Von Thomas Sochowsky unterstützter Spieler bekommt Euro 120.000 zugesprochen

23.07.2016

Im Juni 2016 hatte das Landesgericht Wr. Neustadt die Novomatic verpflichtet, Spielverluste an 2 Automatenspieler zurückzuzahlen, einmal Euro 105.000, das andere Mail sogar Euro 370.000. Am 22.07.2016 wurde ein weiteres Urteil in diesem Sinn zugestellt. Einem 50-jährigen Wiener wurden Euro 120.000 zugesprochen. Diesen Betrag hatte er nach den Feststellungen des Gerichts alleine von April 2013 bis Ende 2014 an Glücksspielautomaten, an denen nach dem Gesetz nur 50 Cent Einsatz pro Spiel erlaubt wären, verspielt.  Der Nachweis der Spielverluste gelang deshalb, weil das Spielgeld direkt in den Casinos behoben wurde. In der Begründung verwies das Gericht auf die Spielsucht des Klägers und die dadurch eingetretene Geschäftsunfähigkeit. Im Verfahren war dazu ein Sachverständigengutachten eingeholt worden. Dem Urteil war ein Vergleich vorangegangen. Diesen hat die Novomatic jedoch später ohne Angabe von Gründen widerrufen. 

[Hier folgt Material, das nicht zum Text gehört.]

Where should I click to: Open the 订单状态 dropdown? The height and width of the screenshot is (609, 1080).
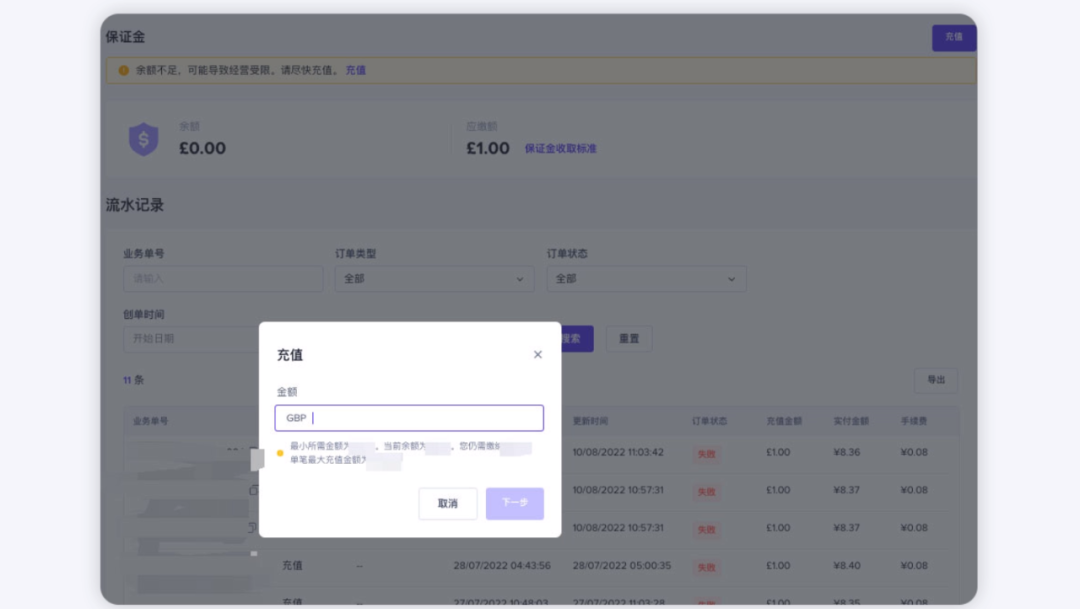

Der 50-jährige Wiener wurde so wie die anderen erfolgreichen Kläger von Thomas Sochowsky, dem Gründer der Initiative www.automaten-klage.at unterstützt und von Dr. Peter Ozlberger  rechtsanwaltlich vertreten. Insgesamt hat RA Ozlberger bereits 12 Klagen eingereicht. Am spannendsten ist der erste Fall, der nun bereits beim Obersten Gerichtshof liegt. Das Höchstgericht hat zu klären, ob die von der Novomatic betriebenen Automaten illegal waren. Gewinnt der dort als Kläger auftretende Thomas Sochowsky in diesem Prozess, bedeutet dies, dass alle, die an den von der Novomatic betriebenen Automaten verloren haben, das Geld zurückverlangen können und zwar unabhängig davon, ob sie geschäftsfähig waren oder nicht.

Die zur Zurückzahlung von Spielverlusten verpflichtenden Urteile sind nicht rechtskräftig.